Намерение предпринять что-то отвлекало от лишавшего сил чувства безысходности. Они оставались снаружи, пока не удлинились тени и холод с моря не прогнал их домой. Оба отказались от приготовленного мистером Бэрке легкого ужина. Антония удалилась в спальню.
Роз зашла к ней удостовериться, что все в порядке.
— Не понимаю, почему не приехала мама, — недоумевала Антония.
— Что тут не понять, милая? — спокойно объяснила Роз. — Лэмб-холл теперь принадлежит Антони. Ева здесь больше не хозяйка. На Цейлоне она живет как императрица, слуги ее почти как рабы, готовы выполнить любое ее приказание. Она — одна из единственной в своем роде группы немногих избранных, белая женщина в условиях примитивной культуры. Скорее всего, цейлонское общество тяготеет к ней, она там и солнце, и луна, и звезды.
— Послушав тебя, я кажусь неумной, — печально заметила Антония.

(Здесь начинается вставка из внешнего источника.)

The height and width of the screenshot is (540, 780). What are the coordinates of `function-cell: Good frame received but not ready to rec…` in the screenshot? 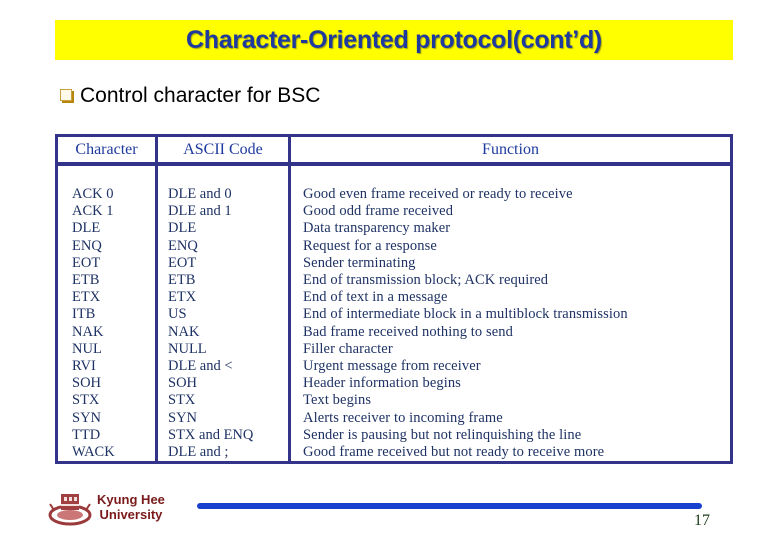 It's located at (454, 452).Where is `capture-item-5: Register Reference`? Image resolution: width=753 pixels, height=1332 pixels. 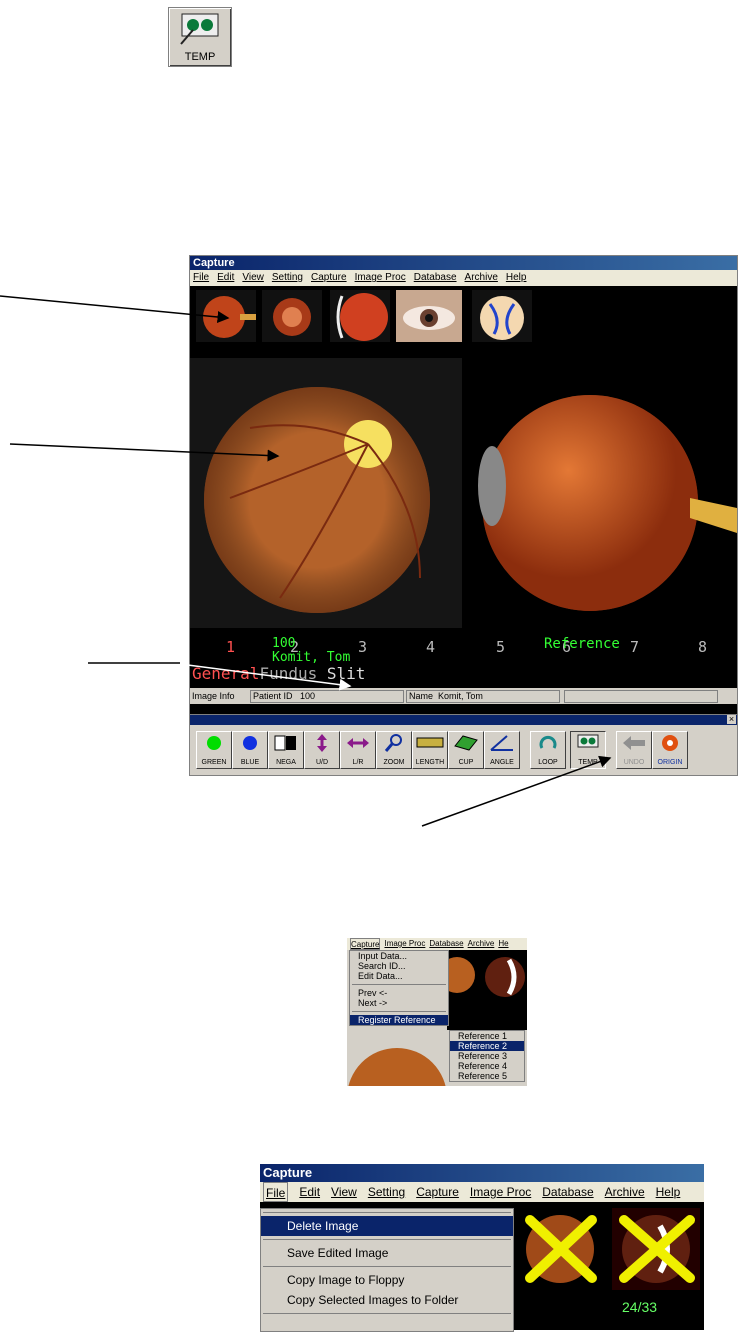
capture-item-5: Register Reference is located at coordinates (399, 1020).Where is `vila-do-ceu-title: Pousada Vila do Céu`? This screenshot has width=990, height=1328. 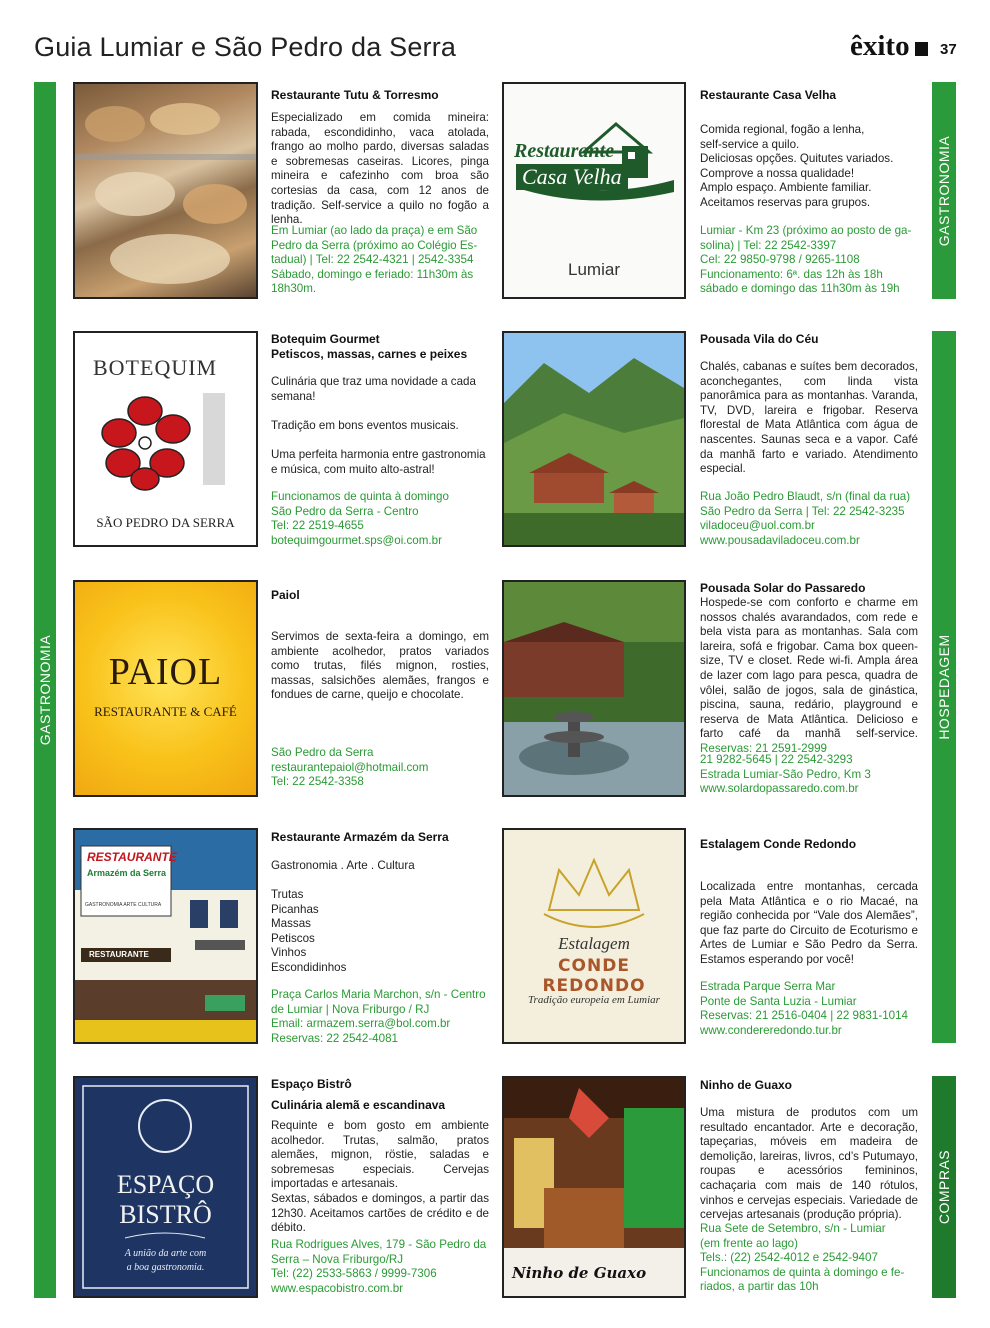 vila-do-ceu-title: Pousada Vila do Céu is located at coordinates (760, 339).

— Это твоя мамаша в некоторых отношениях не совсем умна, во всем остальном она ой как расчетлива. Во всяком случае, Антония, быть женщиной — нелегкое дело. Этот мир принадлежит мужчинам, и так будет всегда. Заметила, как сегодня мистер Уотсон почти не видел тебя? Не находишь ли ты несколько несправедливым, что, хотя вы с Антони родились в один час и день, от одних родителей, он наследует все, а ты ничего? И все по одной простой причине, что он мужчина, а ты женщина.

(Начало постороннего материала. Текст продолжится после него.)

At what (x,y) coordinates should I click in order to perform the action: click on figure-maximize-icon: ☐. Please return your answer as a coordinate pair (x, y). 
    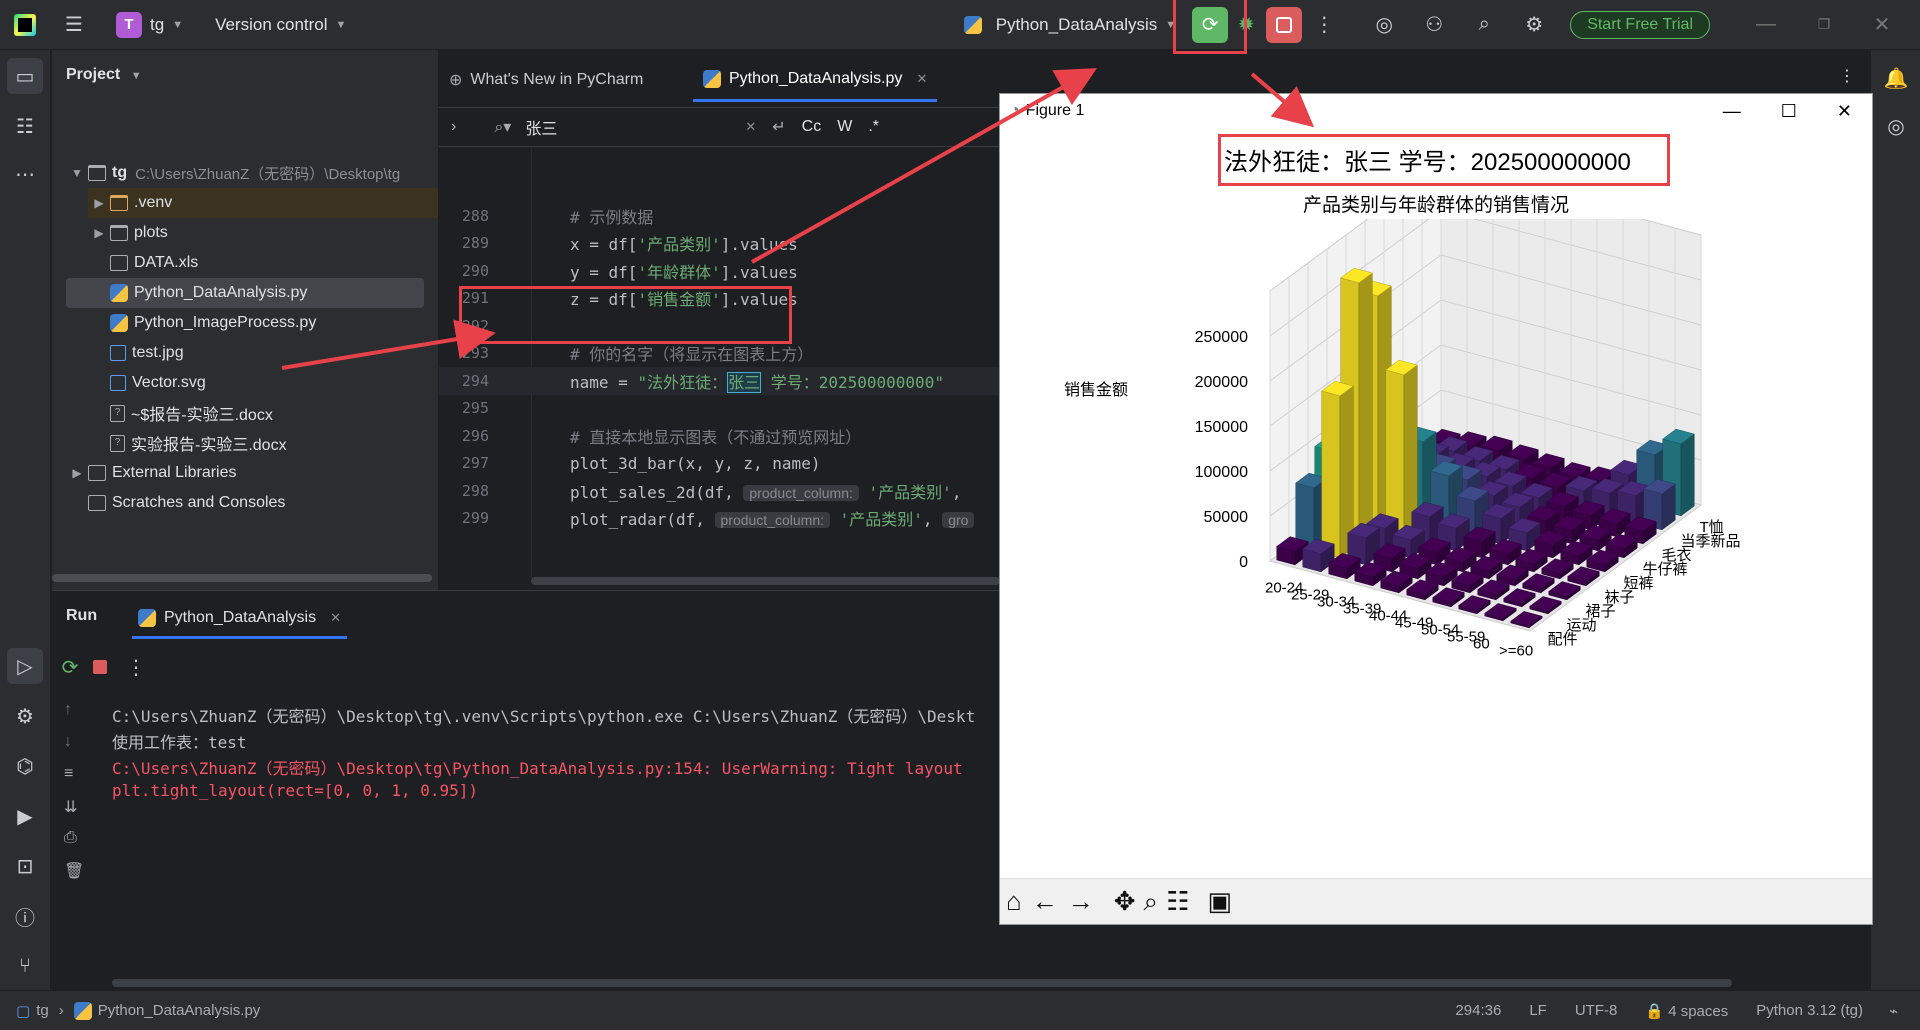
    Looking at the image, I should click on (1789, 112).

— Но титул переходит только по мужской линии, — беззлобно заметила Антония.
— А титулы обычно влекут за собой собственность, землю и богатство. Неплохо придумано, чтобы власть оставалась в мужских руках, — отрубила Роз.
— Я никогда не сомневалась в этом порядке, — серьезно ответила Антония.

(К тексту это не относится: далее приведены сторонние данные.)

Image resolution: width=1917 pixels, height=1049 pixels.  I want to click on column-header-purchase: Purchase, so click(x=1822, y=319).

— Никто в этом не сомневается, пока это не коснется нас лично. Из-за того что я подарила лорду Рэндольфу дочь, а не сына, его наследником стал племянник, который после смерти твоего деда получил и титул и мой дом. Я лишилась всего, кроме вдовского домика на земле моего поместья.
— О Роз, как несправедливо! Я часто спрашивала себя, зачем ты взвалила на себя бремя воспитания двух близнецов, хотя, по существу, у тебя не было выбора.
— Мне это не доставило ничего, кроме радости, милая. Я могла бы снова выйти замуж, но так или иначе я бы не вынесла, чтобы еще один мужчина распоряжался моей жизнью.
— Должно быть, Это и означает бран, — задумчиво сказала Антония.